Updated: Nov 1
In teaching self-defense, there is a great fear of giving students false confidence. We do not want our students to believe they can use skills they do not have and put themselves in danger.
Many self-defense seminars do a terrible job of this, especially those directed at women. I understand why such seminars have a bad reputation in the martial arts world.
However, we need to be realistic and realize that not everyone will be able to devote years to training Muay Thai or Brazilian Ju Jitsu. We must find ways of bringing simple self-defense techniques to the general population in a more limited time frame.
I try to balance the two. While I hold two-hour self-defense seminars, I hope the people in the class will taste the joy of training and want more. I try to boil down the principles I teach to be effective and efficient, focusing on de-escalation, awareness, and asserting boundaries.
When I work on strikes and escapes, I don’t allow students to feel that this will be easy to overcome if it happens in real life. My classes require students to train realistically under pressure, never allowing them to become comfortable.
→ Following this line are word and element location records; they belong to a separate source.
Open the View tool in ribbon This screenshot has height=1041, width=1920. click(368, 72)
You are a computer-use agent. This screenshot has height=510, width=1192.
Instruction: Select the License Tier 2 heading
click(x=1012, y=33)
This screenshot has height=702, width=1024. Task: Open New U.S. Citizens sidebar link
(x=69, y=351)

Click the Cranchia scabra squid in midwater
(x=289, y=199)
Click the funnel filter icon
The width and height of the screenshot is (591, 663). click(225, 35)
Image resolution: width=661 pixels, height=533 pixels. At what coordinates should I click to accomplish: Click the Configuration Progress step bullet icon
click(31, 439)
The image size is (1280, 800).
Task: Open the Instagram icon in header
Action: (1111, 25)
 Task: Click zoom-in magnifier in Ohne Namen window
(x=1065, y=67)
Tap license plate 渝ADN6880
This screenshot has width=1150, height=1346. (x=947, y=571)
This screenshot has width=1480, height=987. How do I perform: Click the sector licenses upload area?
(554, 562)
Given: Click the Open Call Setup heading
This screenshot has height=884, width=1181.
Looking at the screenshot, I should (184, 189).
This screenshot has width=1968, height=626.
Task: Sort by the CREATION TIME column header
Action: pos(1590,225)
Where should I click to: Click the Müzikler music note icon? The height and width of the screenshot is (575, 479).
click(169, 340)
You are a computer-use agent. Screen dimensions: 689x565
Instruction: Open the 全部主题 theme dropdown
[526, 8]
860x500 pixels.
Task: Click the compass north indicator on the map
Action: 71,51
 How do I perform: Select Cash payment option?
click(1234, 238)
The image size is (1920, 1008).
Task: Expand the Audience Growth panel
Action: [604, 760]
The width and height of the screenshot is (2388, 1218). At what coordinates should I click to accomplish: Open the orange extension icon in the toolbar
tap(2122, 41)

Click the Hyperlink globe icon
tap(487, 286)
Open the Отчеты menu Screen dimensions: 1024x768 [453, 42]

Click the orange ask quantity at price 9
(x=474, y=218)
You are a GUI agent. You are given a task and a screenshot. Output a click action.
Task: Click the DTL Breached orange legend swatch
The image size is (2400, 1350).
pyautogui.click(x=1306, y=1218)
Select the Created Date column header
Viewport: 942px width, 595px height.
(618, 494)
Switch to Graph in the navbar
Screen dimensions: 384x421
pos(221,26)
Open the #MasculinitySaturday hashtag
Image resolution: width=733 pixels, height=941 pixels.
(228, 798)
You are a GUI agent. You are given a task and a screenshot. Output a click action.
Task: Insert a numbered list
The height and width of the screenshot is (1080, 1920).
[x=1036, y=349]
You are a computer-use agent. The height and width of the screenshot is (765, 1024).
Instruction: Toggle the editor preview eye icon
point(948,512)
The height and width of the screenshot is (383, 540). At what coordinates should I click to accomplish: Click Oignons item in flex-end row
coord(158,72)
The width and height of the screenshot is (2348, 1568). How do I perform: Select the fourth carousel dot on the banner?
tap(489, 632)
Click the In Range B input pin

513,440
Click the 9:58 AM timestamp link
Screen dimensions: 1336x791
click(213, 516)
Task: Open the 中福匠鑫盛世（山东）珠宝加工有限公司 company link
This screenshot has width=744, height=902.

I always work to make drills simulate attacks as realistically as safely possible so that they understand that using self-defense will be difficult and they must give everything they have for it.
I am also honest with students about how dangerous specific techniques are and how they need to accept that they are attempting them because their other choice is damage or death and that it will not be like the movies. If they try a knife disarm, there’s a very high probability they will get cut. However, as teachers, we cannot be so afraid to give our students false confidence that we crush their spirits or make them fearful of the world.
Self-defense must be taught rationally and factually. While we may be at the wrong place at the wrong time and encounter terrorism or violent crime, much of the dangers we face can be avoided by staying aware and using common sense. We can turn down the music on our Ipods so we can hear the world around us. We can plan our route to avoid areas we know are more dangerous. We can feel warning signs when our gut instincts tell us we are no longer safe, and we can act accordingly. These principles can be taught in a short amount of time and can save many lives.
Sometimes, basic security measures could have prevented even the most terrible incidents. The 1972 Munich Olympics Massacre was one of the most horrifying events in sports history. For twenty hours, Israeli athletes were held hostage by terrorists who had infiltrated the Olympic village. Sadly, after a failed rescue attempt, all eleven were brutally murdered.
This attack succeeded not because the terrorists were exceptionally clever but because of the failure of the Munich Police to demonstrate situational awareness and common sense security tactics. To discuss all of the security failings of the 1972 Olympics will be a feature-length article of its own, but here are the major mistakes in brief and the principle behind them.
●Munich police were stripped of their authoritative uniform and dressed like retirees jogging around the park.
●Munich Police were not armed with weapons, including a personal protection side-arm weapon like a pistol. They could not use force to back up their authority.
●The fences around the Olympic village lacked basic security. Athletes routinely climbed the fence without consequences, and the police never stopped them. No IDs were required. The terrorists themselves were able to easily able to get in. Drunk athletes helped in half, and the other half could walk through an unguarded gate and climb over using a stool left behind by the guards.
The terrorists had cased the area and knew they had a soft target. There was no deterrence blocking them; therefore, they didn’t hesitate to strike.
Had the terrorists know that the gates were manned by uniformed armed guards who would have arrested them, backing up their authority with force?
Imagine if any attempt to climb the walls would have sounded the alarm and locked down the buildings. Eleven lives would have been saved. All of those principles are ones I could cover in a two-hour seminar with time to spare.
We may not be able to teach our students how to survive every single violent crime. But we can teach them how to walk with confidence and not look like easy victims.
We can teach them how to be aware of the world around them. We can teach them how to maintain boundaries and how to spot danger. We can teach them how to deter many predators in our society who are seeking soft targets and easy victims.
This will save them from many of the most common forms of violence. It may save them from some more uncommon and terrifying ones.